BEGIN Material to process
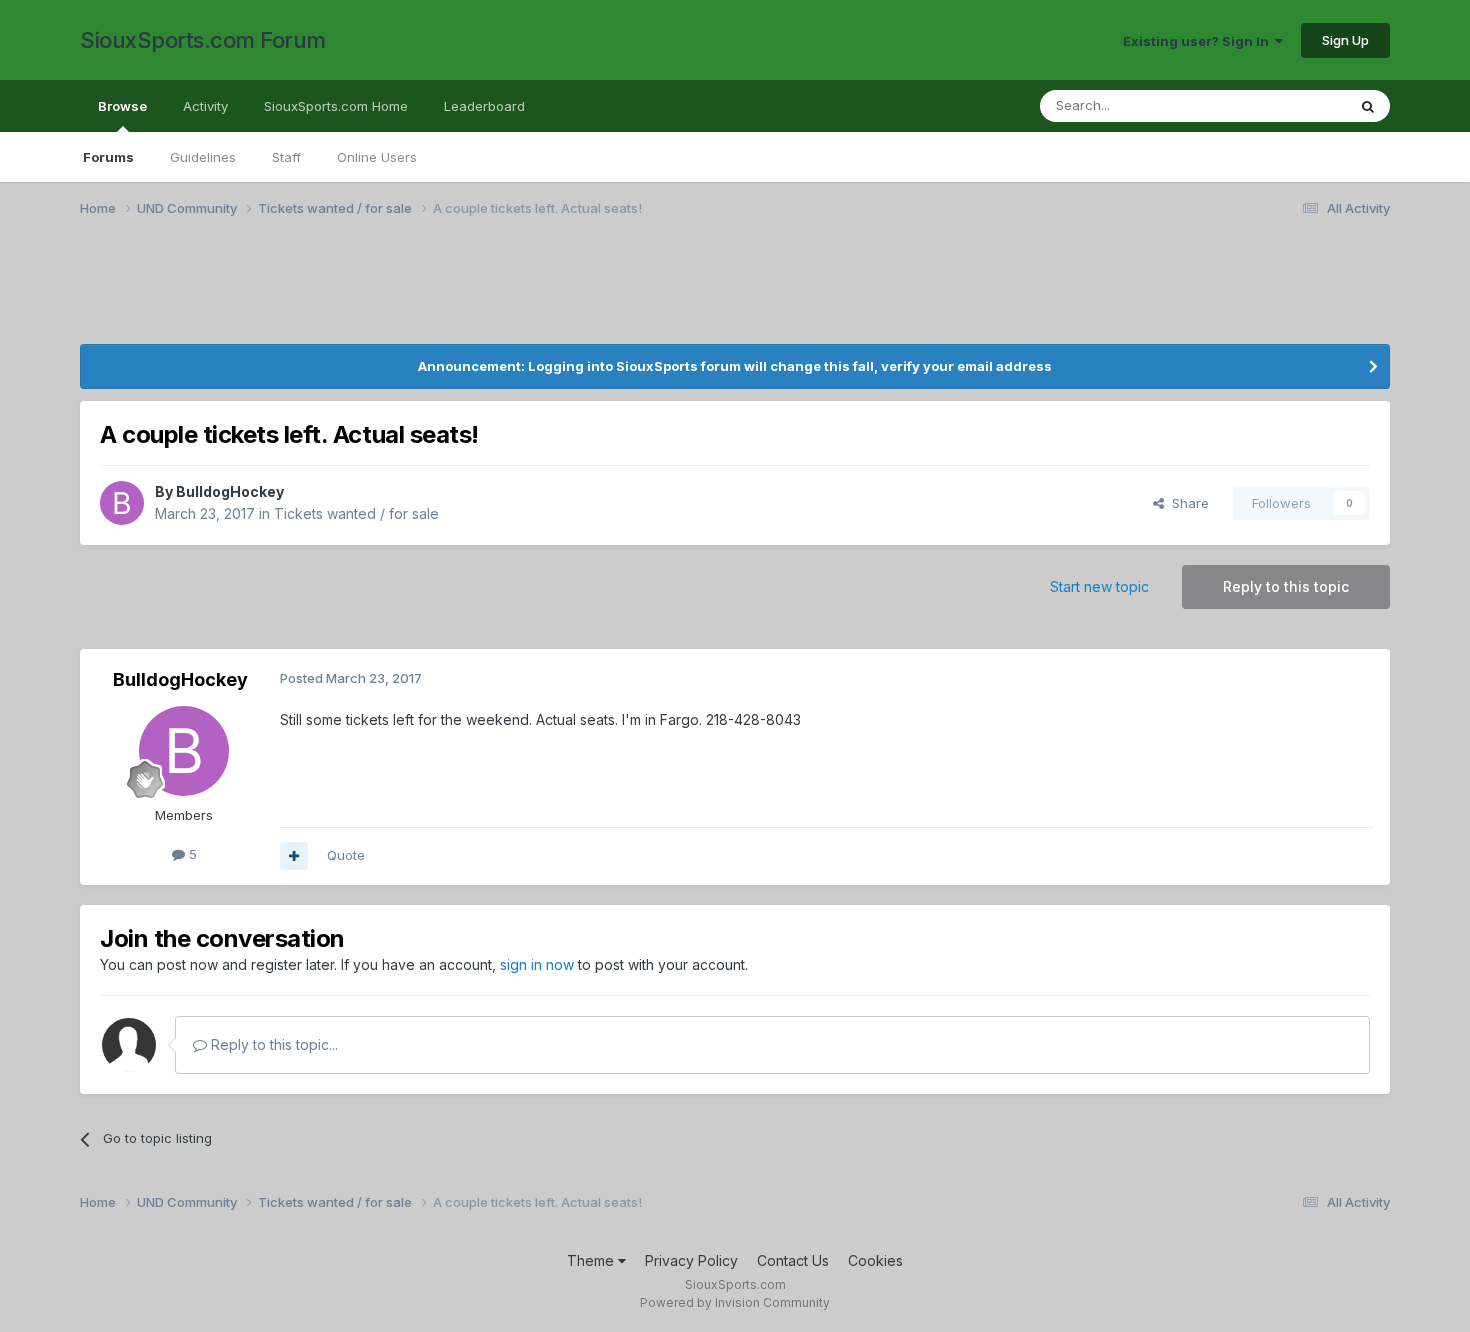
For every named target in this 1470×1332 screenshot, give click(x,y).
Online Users (377, 157)
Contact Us (793, 1260)
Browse (122, 106)
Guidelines (203, 157)
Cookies (875, 1260)
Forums (108, 157)
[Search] (1368, 106)
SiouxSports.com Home (336, 106)
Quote (346, 855)
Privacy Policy (691, 1260)
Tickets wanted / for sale (356, 513)
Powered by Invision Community (735, 1302)
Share (1186, 503)
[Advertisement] (680, 293)
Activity (205, 106)
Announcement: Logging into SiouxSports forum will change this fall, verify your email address (735, 366)
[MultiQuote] (294, 856)
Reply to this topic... (272, 1044)
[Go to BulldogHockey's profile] (122, 503)
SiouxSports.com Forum (203, 40)
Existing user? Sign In (1199, 41)
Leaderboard (484, 106)
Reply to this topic (1286, 586)
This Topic (1287, 105)
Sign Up (1345, 40)
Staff (286, 157)
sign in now (537, 964)
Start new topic (1099, 586)
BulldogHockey (230, 491)
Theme (592, 1260)
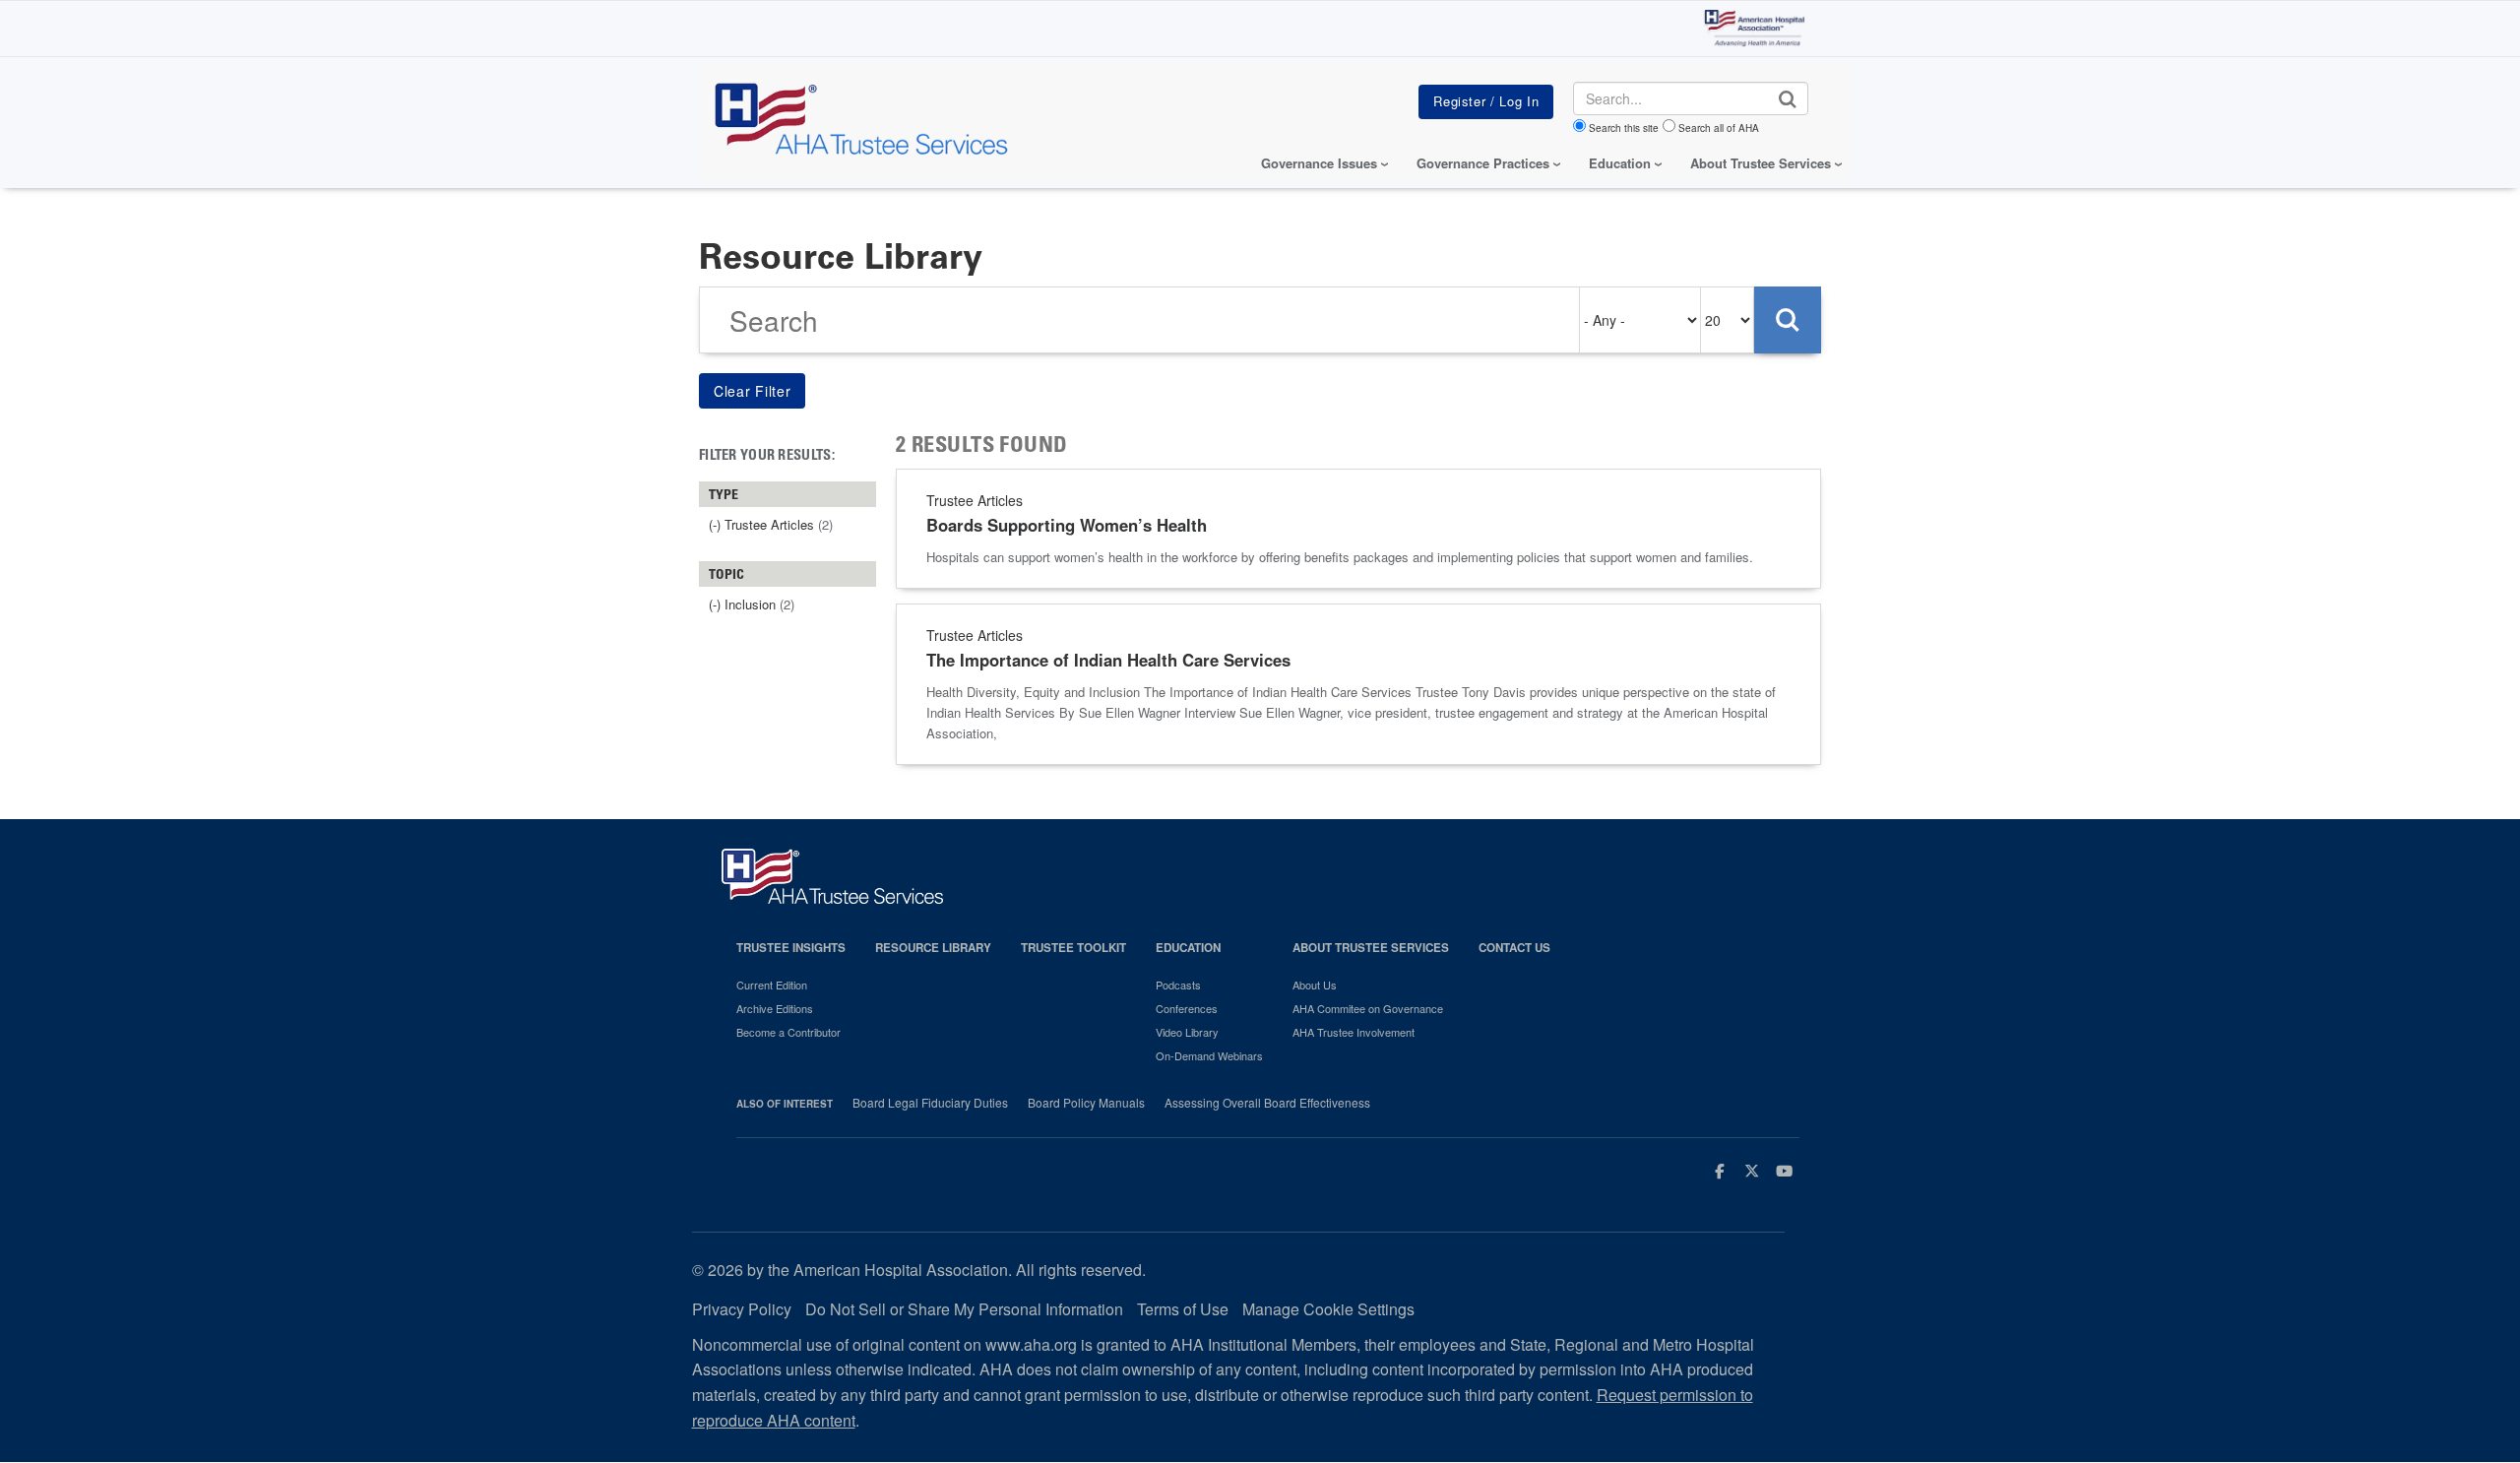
END Material to process
Task description: Give again, unchanged, only the lines from the line containing "sign in now (537, 964)" to the last line of the records above. Pictures do not belong in the copy.

Answer to the exercise:
sign in now (537, 964)
Start new topic (1099, 586)
BulldogHockey (230, 491)
Theme (592, 1260)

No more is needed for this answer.